マネージャー:栗田真二郎(くりた・しんじろう)
福岡市出身、1973年生まれ。雑誌記者を経て、フリーライターに。グルメライター、コピーライター、シナリオライターとして福岡を中心に活動するかたわら、ラジオDJ&コメンテーターの経験を持つ器用貧乏。趣味は『タモリ倶楽部』を独りで鑑賞すること。無類のタモリ好き。
ATRのスーパーバイザー(順不同)
河原成美氏
言わずと知れたATR創業者。日本最高のラーメン職人であり、「博多 一風堂」などを展開する株式会社力の源カンパニー代表取締役を務める。
栗田善成氏
絶大な人気を誇る福岡のラジオパーソナイティで、マネージャー・栗田真二郎の実父。
滝悦子さん
福岡を代表する女流“辛口”エッセイスト。
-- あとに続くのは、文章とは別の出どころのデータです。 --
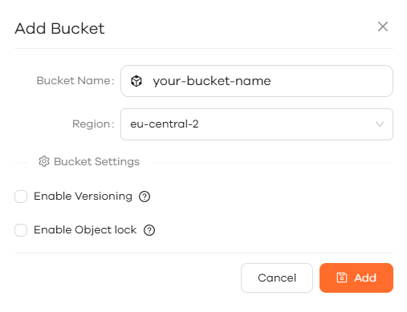Tick the Enable Object lock checkbox
The width and height of the screenshot is (407, 312).
click(21, 230)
飲食店のプロデュースも数多く手がけている。
伊豆美沙子さん
亨保2年(1717年)創業以来、280年余り続いた「蔵元」の娘として生まれOL生活を経て、現在、酒のプロデュースと営業にあたる。ATRの清酒セレクトを担当。
友添けんじ氏
「酒の専門店 友添本店」店主。地酒、地焼酎に精通。ATRでは焼酎の品揃えをプロデュース。
中村浩一氏
ワインの角打ちでも有名な「酒屋ナカムラ」ディレクター。ATRではメニューに合うワインをセレクト。